Silver nanoparticles inhibit VEGF-and IL-1β-induced vascular permeability via Src dependent pathway in porcine retinal endothelial cells

The aim of this study is to determine the effects of silver nanoparticles (Ag-NP) on vascular endothelial growth factor (VEGF)-and interleukin-1 beta (IL-1beta)-induced vascular permeability, and to detect the underlying signaling mechanisms involved in endothelial cells. Porcine retinal endothelial cells (PRECs) were exposed to VEGF, IL-1beta and Ag-NP at different combinations and endothelial cell permeability was analyzed by measuring the flux of RITC-dextran across the PRECs monolayer. We found that VEGF and IL-1beta increase flux of dextran across a PRECs monolayer, and Ag-NP block solute flux induced by both VEGF and IL-1beta. To explore the signalling pathway involved VEGF- and IL-1beta-induced endothelial alteration, PRECs were treated with Src inhibitor PP2 prior to VEGF and IL-1beta treatment, and the effects were recorded. Further, to clarify the possible involvement of the Src pathways in endothelial cell permeability, plasmid encoding dominant negative(DN) and constitutively active(CA) form of Src kinases were transfected into PRECs, 24 h prior to VEGF and IL-1beta exposure and the effects were recorded. Overexpression of DN Src blocked both VEGF-and IL-1beta-induced permeability, while overexpression of CA Src rescues the inhibitory action of Ag-NP in the presence or absence of VEGF and IL-1beta.

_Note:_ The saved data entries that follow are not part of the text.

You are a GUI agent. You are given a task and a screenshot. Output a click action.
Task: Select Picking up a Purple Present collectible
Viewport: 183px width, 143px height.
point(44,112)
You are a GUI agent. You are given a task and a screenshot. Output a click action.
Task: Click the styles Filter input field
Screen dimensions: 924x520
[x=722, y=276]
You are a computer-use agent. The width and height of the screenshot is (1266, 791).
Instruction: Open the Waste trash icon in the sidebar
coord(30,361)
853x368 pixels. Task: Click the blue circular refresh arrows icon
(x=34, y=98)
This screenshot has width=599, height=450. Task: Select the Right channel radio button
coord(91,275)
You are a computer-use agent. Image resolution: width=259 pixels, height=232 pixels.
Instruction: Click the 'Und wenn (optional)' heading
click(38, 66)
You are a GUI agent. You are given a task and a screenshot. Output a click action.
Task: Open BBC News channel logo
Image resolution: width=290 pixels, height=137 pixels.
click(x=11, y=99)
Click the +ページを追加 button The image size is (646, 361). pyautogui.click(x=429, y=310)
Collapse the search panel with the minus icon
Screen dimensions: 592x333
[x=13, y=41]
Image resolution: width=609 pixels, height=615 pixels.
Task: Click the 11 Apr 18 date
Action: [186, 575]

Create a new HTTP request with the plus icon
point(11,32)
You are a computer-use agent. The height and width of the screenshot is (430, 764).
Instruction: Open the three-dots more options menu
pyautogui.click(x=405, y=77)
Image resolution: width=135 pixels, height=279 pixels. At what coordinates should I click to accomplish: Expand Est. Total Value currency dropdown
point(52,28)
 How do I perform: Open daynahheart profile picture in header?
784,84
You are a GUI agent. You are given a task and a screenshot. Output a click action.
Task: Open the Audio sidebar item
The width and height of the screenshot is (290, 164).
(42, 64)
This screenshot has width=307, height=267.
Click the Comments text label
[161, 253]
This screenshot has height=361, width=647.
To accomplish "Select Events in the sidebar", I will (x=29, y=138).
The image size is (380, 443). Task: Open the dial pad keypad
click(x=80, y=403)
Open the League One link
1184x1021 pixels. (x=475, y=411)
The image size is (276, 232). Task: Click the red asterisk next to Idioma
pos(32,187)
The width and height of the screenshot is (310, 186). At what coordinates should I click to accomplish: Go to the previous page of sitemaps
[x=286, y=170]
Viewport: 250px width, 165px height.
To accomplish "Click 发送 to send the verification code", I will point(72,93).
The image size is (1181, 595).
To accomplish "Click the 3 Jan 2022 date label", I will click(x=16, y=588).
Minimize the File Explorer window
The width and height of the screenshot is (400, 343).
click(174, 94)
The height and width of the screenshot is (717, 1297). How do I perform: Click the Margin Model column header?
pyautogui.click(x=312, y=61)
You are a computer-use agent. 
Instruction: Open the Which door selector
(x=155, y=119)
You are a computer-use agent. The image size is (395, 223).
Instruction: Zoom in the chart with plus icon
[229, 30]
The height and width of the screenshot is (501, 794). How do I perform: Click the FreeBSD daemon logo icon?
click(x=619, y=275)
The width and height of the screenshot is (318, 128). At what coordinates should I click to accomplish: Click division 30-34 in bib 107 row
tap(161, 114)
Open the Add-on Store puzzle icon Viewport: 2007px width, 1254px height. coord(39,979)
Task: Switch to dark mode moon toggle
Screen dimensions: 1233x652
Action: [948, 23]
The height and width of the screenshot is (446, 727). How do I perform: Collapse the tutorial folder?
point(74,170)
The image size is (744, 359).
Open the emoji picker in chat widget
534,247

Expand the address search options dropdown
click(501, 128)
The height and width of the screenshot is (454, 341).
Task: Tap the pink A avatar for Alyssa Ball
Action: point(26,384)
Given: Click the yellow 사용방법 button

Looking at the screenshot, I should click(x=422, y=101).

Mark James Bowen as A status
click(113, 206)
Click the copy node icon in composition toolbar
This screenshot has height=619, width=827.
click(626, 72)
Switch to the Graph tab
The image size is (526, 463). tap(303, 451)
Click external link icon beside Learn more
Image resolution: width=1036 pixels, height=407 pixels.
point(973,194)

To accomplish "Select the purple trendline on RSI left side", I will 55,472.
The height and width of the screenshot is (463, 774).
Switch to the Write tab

Further, an in vitro kinase assay was performed to identify the presence of the Src phosphorylation at Y419. We report that VEGF and IL-1beta-stimulate endothelial permeability via Src dependent pathway by increasing the Src phosphorylation and Ag-NP block the VEGF-and IL-1beta-induced Src phosphorylation at Y419. These results demonstrate that Ag-NP may inhibit the VEGF-and IL-1beta-induced permeability through inactivation of Src kinase pathway and this pathway may represent a potential therapeutic target to inhibit the ocular diseases such as diabetic retinopathy.